Palaganas, Fey, and Simon make a case in their article on simulation debriefing that the group dialogue occurring after the simulation event can be viewed as the heart of learning in the entire experience. They provide a structured debriefing framework that can be used by simulation facilitators to guide a reflective discussion, optimizing deep learning.
Gore and Thomson provide an overview of the use of simulation in undergraduate and graduate nursing education and how this experiential learning for students can result in better-prepared nurses who are more reflective practitioners. It is important for preceptors and educators in acute and critical care settings to understand how nursing students are being educated in order to be able to fully assist those students’ transitions into practice.
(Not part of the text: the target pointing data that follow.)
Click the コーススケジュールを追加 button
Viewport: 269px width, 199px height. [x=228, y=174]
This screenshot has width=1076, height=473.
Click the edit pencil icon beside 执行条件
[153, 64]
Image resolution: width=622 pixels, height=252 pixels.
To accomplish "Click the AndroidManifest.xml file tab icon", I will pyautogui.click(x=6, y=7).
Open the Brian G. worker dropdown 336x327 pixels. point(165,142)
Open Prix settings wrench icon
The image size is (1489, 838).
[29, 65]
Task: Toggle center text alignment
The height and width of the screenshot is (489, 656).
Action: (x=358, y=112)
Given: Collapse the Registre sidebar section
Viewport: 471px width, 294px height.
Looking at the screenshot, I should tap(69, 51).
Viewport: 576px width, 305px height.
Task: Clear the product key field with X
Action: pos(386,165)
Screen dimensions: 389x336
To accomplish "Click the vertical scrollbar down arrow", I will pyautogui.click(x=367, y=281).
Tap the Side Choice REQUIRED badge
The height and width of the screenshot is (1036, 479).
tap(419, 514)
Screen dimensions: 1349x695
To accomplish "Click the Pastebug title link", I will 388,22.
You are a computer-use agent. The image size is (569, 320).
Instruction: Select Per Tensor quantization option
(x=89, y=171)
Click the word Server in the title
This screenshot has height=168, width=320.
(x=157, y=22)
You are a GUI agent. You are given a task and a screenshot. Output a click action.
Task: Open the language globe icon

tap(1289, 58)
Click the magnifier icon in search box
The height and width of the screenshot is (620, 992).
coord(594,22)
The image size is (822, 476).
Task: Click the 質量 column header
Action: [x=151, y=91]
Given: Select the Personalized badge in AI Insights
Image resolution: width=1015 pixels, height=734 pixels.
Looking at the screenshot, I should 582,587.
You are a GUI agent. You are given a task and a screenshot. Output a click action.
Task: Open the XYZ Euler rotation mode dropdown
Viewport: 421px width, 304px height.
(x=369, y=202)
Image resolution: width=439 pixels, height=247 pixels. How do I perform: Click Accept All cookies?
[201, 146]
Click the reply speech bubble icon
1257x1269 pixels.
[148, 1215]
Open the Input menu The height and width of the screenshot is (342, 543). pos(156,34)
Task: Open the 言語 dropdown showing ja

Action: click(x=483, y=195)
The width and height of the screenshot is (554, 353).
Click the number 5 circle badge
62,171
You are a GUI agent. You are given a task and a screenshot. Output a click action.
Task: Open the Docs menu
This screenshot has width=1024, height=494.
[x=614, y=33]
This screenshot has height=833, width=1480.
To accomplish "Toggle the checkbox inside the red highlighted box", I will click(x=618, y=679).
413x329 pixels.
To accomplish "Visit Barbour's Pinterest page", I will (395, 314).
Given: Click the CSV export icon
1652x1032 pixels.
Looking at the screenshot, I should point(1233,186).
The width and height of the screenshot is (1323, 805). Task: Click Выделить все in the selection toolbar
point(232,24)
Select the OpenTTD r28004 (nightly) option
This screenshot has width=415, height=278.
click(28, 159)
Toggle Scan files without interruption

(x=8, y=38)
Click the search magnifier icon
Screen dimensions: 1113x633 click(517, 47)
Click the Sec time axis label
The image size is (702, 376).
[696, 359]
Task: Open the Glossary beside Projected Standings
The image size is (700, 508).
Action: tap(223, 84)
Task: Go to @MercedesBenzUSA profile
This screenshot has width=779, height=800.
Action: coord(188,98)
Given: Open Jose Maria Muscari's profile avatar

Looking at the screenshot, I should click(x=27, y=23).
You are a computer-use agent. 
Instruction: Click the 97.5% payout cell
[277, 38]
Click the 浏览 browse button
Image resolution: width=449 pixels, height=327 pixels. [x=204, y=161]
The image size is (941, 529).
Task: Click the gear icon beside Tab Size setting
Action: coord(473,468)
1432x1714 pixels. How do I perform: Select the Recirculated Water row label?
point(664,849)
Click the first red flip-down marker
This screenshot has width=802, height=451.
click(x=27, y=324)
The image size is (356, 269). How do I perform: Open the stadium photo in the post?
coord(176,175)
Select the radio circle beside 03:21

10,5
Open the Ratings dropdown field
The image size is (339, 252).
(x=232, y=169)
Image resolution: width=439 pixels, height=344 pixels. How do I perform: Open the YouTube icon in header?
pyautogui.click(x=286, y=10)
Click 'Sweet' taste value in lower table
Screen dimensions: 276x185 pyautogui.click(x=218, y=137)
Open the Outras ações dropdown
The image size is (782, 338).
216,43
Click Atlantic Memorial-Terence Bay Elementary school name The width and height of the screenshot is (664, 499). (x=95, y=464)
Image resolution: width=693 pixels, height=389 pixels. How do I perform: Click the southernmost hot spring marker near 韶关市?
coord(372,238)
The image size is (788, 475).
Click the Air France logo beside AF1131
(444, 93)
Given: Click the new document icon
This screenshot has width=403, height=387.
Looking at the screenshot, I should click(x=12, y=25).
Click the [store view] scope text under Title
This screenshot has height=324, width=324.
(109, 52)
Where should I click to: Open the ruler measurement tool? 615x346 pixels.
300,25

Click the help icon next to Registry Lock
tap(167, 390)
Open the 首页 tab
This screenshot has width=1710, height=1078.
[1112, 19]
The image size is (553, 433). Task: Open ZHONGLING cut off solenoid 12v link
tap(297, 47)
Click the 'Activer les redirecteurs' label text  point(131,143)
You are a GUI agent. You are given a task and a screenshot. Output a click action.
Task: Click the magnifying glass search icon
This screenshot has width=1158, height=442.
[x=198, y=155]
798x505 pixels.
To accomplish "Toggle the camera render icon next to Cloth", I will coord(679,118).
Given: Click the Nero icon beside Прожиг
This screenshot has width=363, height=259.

Finally, Lassche and Wilson acknowledge that simulation is a useful and effective method for increasing knowledge and skills in both the academic and practice settings but contend that it is too expensive a technology for its use to be limited to education and competency maintenance. They propose that simulation can have a bigger impact for patients if used in expanded ways such as in evaluation and quality improvement efforts focused on environmental factors, human factors engineering, and systems improvements for patient safety and outcomes.
The goal of this symposium series is to bring an overview of simulation and a delineation of its key components together in one place for critical care nurses and educators who are committed to the evolution of education and patient safety in the practice setting. I hope that these articles are enlightening, defining and explicating simulation in the practice and academic settings, providing guidance on how to optimize the entire simulation experience, and offering ideas for use of simulation beyond nursing skill acquisition and assessment and maintenance of competencies.
The author declares no conflicts of interest.